Secondly, or perhaps in the alternative, it appears to assume a grossly inflated valuation per pound for uranium inferred resource. The market is simply not prepared to pay such a valuation. Thirdly, it takes no account of the fact that the Company is yet to complete a feasibility study, a necessary pre-requisite to the assumption of economic viability implicit in Mr. Nikolaenko's valuation.
None of this is to say that your Board is not working hard and diligently towards establishing the true value of the project or that shareholders should not remain optimistic about Marenica's prospects. Your Board believes that its JORC compliant resources will increase (a new statement is due out shortly, which is consistent with the Company's previous ASX announcement aiming for an end of July 2008 release) and that the uranium spot price will recover.

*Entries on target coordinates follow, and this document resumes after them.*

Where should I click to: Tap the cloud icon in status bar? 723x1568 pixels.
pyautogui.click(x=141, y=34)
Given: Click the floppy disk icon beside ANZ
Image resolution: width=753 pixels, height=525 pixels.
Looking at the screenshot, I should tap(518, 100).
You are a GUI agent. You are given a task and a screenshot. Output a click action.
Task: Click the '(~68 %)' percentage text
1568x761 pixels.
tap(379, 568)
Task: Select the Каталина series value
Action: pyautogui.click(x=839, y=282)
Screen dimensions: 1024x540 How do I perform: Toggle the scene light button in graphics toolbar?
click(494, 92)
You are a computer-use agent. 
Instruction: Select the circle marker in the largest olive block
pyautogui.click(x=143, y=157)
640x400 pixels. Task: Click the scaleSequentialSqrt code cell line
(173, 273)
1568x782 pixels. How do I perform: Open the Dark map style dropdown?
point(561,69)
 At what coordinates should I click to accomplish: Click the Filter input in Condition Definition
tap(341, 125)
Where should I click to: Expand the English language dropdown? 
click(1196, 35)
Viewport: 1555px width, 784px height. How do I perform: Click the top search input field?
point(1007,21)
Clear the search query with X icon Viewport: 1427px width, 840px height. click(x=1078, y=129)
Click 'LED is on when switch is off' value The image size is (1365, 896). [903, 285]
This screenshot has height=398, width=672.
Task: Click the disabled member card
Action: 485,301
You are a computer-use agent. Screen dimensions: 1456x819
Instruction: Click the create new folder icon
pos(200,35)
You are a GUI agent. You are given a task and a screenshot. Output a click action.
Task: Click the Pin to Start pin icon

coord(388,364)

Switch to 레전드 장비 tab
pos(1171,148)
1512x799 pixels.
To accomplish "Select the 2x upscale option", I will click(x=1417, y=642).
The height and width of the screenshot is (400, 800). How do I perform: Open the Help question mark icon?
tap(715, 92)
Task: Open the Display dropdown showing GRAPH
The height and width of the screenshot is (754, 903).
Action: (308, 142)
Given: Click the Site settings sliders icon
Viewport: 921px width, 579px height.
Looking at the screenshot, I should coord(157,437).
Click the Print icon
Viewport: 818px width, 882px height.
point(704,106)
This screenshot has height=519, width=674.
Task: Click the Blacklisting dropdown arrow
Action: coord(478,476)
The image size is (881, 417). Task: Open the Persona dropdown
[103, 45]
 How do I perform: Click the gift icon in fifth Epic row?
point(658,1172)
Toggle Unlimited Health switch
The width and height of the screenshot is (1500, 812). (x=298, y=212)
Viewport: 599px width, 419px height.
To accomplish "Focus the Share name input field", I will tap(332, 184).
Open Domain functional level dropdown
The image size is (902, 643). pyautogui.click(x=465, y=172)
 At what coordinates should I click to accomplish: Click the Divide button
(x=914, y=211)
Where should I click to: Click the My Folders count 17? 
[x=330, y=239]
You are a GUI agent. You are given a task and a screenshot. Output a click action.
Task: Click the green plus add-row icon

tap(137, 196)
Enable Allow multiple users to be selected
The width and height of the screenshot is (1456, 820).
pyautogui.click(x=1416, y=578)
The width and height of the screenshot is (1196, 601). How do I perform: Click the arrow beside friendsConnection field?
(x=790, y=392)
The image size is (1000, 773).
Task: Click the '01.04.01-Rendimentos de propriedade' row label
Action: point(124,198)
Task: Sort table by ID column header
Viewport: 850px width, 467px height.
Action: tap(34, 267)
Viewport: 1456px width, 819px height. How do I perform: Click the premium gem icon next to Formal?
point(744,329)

However, your Board is determined to manage the project and its promotion in a professional manner with the advice received from its advisers, ensuring that at all times it complies with JORC standards, and ASX resource reporting requirements.
Promoters are relatively easy to find - economic ore bodies are not!
Real shareholder wealth is generated through technical success, driven by a knowledgeable, experienced and dedicated exploration team.
MARENICA LICENCE RIGHTS
When your Company signed its original agreement with Jaco Smith, it acquired a right to 80% of the shares of Marenica Minerals (Proprietary) Limited, a Namibian company that was set up under the agreement to hold the Marenica exploration rights. This right was subject to the Company spending Namibian $1,500,000, which it completed over twelve months ago. These rights are not disputed by Smith or Nikolaenko. The company has legal advice confirming the existence of these rights.
The Board believes it is grossly misleading and damaging to suggest that these rights and the Company's interests are not "secure".
The Board also believes it is misleading for Nikolaenko to suggest that he "has been endeavouring to bring the parties together". Mr. Nikolaenko has been actively negotiating on behalf of Mr. Smith for him to gain effective veto rights over the management of the project. This has been resisted by the Board and as a result, Mr. Nikolaenko threatened to seek the appointment of a new Chief Executive Officer. When the Board declined Mr. Nikolaenko's request for Gary Stokes to be appointed, Mr. Nikolaenko demanded the appointment of Messrs Judge and Sanders as directors within 48 hours. When your Board requested the time to assess and interview his nominees, the Requisitioning Parties requisitioned the shareholders meeting.
KEEPING SHAREHOLDERS ADEQUATELY INFORMED
The Board learned of the Requisitioning Parties letter to shareholders dated 21 July 2008, on Friday, 25 July 2008.
The Board understands that, at the date of this letter, not all shareholders have received a copy of that, or this letter.
In an endeavour to ensure that all shareholders of WME are fully informed, and have had an opportunity to consider the manner in which they wish to vote at the meeting of shareholders requisitioned by the Requisitioning Parties, the Board intends to apply to the Court seeking a short postponement of that meeting. The Board anticipates the Court will hear that application on Wednesday, 30 July 2008, or Thursday, 31 July 2008. The Board will inform shareholders, after that time, of the outcome of that application.
RECOMMENDATION
Your Board recommends that shareholders:
(i) vote against the resolution to remove Terence Shanahan; and
(ii) vote against the resolutions to appoint the three persons nominated by the Requisitioning Parties (Messrs Stokes, Judge and Sanders), for the reasons set out in the Explanatory Memorandum accompanying the Notice of Meeting dispatched to all of the Company's shareholders on 3 July 2008.